WHAT THE EXERCISE ASKS:
Nothing but the lines from the one containing "Image resolution: width=999" to the end of the records below should be output, each exactly as written.

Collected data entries
______________________________
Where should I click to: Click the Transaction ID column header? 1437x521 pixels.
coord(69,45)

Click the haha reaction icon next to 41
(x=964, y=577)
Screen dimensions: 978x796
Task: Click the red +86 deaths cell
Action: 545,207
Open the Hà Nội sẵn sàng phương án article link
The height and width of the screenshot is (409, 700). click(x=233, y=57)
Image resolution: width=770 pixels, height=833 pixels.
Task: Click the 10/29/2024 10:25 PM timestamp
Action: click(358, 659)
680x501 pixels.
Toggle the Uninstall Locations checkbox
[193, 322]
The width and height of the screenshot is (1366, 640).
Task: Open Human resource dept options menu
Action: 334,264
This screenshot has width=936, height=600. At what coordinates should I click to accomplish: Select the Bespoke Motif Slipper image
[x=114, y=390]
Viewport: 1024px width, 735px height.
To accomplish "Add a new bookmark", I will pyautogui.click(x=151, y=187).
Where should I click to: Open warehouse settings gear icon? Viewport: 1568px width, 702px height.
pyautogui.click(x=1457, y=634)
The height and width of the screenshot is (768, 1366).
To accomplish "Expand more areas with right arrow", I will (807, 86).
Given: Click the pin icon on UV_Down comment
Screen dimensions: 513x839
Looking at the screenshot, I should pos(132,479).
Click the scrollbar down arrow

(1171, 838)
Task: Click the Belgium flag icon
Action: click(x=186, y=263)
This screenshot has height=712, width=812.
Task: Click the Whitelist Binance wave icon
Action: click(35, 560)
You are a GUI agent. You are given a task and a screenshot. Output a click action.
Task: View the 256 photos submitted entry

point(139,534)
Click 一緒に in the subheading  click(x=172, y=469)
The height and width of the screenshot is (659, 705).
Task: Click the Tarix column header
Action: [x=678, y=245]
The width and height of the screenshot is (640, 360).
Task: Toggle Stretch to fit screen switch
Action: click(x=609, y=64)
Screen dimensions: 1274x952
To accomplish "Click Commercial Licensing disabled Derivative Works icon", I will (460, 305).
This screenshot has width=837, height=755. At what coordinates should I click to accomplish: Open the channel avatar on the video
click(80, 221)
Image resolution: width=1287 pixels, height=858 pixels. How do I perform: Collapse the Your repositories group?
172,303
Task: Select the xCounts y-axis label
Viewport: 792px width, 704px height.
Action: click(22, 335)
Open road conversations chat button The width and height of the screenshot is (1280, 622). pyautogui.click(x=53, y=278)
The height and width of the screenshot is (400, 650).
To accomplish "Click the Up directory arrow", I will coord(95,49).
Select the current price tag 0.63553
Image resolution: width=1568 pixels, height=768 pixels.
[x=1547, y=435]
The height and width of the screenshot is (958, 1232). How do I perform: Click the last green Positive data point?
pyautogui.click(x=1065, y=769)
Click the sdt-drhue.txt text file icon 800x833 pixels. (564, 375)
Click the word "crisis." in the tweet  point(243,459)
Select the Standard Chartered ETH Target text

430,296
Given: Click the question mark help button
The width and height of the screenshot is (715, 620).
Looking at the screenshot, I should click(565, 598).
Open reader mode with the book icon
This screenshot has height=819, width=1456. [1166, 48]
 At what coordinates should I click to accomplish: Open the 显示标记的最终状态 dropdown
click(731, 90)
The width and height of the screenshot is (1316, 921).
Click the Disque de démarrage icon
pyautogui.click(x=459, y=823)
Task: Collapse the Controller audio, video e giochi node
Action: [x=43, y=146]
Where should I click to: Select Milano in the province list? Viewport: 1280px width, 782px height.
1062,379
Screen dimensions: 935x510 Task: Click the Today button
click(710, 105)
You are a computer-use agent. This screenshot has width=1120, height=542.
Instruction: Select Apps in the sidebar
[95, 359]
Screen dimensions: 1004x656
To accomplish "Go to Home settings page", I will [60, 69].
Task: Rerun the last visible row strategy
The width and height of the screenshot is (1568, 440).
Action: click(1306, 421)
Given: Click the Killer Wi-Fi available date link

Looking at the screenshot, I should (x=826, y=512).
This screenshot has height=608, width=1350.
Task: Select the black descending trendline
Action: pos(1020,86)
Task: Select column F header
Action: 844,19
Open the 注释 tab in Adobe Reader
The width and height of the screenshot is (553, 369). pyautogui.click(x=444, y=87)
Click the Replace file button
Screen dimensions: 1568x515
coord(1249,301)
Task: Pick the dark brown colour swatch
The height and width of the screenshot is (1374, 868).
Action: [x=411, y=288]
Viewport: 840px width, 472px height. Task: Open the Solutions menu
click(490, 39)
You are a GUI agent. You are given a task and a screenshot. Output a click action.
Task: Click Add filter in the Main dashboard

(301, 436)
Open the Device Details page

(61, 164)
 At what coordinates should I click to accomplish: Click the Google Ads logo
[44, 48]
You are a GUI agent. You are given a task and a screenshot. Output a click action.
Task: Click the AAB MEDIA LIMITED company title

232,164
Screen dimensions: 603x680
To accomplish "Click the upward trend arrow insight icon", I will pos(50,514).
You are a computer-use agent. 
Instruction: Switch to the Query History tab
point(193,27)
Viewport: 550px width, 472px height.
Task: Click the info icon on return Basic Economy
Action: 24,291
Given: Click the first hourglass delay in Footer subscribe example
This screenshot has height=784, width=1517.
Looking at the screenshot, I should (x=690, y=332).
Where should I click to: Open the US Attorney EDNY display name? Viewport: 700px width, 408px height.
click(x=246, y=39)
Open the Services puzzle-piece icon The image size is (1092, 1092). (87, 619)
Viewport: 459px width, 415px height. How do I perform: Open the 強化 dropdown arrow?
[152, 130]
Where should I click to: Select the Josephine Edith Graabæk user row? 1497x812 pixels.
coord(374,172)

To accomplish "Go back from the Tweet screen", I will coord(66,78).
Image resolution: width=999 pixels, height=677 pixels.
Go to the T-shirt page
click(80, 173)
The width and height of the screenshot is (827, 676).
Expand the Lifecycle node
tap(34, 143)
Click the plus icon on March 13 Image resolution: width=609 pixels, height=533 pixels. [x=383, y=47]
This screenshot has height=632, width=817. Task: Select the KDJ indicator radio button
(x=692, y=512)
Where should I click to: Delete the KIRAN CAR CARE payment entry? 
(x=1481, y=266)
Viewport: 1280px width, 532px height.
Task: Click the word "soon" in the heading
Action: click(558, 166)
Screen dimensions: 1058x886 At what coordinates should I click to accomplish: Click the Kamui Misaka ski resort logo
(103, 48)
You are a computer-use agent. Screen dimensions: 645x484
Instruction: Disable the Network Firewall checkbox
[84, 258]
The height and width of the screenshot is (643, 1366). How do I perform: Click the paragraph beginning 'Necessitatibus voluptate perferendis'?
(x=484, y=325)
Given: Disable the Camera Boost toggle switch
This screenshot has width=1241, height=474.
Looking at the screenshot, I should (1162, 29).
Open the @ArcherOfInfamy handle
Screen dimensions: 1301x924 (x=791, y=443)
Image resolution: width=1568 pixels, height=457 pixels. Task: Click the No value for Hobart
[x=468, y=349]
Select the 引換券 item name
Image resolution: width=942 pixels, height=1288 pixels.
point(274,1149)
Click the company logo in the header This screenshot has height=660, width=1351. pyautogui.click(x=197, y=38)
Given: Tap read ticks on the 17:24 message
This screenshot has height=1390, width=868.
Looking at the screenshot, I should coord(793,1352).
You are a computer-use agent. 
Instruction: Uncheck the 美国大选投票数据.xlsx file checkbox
______________________________
RESPONSE TO THIS TASK:
Image resolution: width=999 pixels, height=677 pixels.
Go to the T-shirt page
click(80, 173)
The width and height of the screenshot is (827, 676).
Expand the Lifecycle node
tap(34, 143)
Click the plus icon on March 13 Image resolution: width=609 pixels, height=533 pixels. [x=383, y=47]
This screenshot has height=632, width=817. Task: Select the KDJ indicator radio button
(x=692, y=512)
Where should I click to: Delete the KIRAN CAR CARE payment entry? 
(x=1481, y=266)
Viewport: 1280px width, 532px height.
Task: Click the word "soon" in the heading
Action: click(558, 166)
Screen dimensions: 1058x886 At what coordinates should I click to accomplish: Click the Kamui Misaka ski resort logo
(103, 48)
You are a computer-use agent. Screen dimensions: 645x484
Instruction: Disable the Network Firewall checkbox
[84, 258]
The height and width of the screenshot is (643, 1366). How do I perform: Click the paragraph beginning 'Necessitatibus voluptate perferendis'?
(x=484, y=325)
Given: Disable the Camera Boost toggle switch
This screenshot has width=1241, height=474.
Looking at the screenshot, I should (1162, 29).
Open the @ArcherOfInfamy handle
Screen dimensions: 1301x924 (x=791, y=443)
Image resolution: width=1568 pixels, height=457 pixels. Task: Click the No value for Hobart
[x=468, y=349]
Select the 引換券 item name
Image resolution: width=942 pixels, height=1288 pixels.
point(274,1149)
Click the company logo in the header This screenshot has height=660, width=1351. pyautogui.click(x=197, y=38)
Given: Tap read ticks on the 17:24 message
This screenshot has height=1390, width=868.
Looking at the screenshot, I should coord(793,1352).
You are a computer-use agent. 
Instruction: Uncheck the 美国大选投票数据.xlsx file checkbox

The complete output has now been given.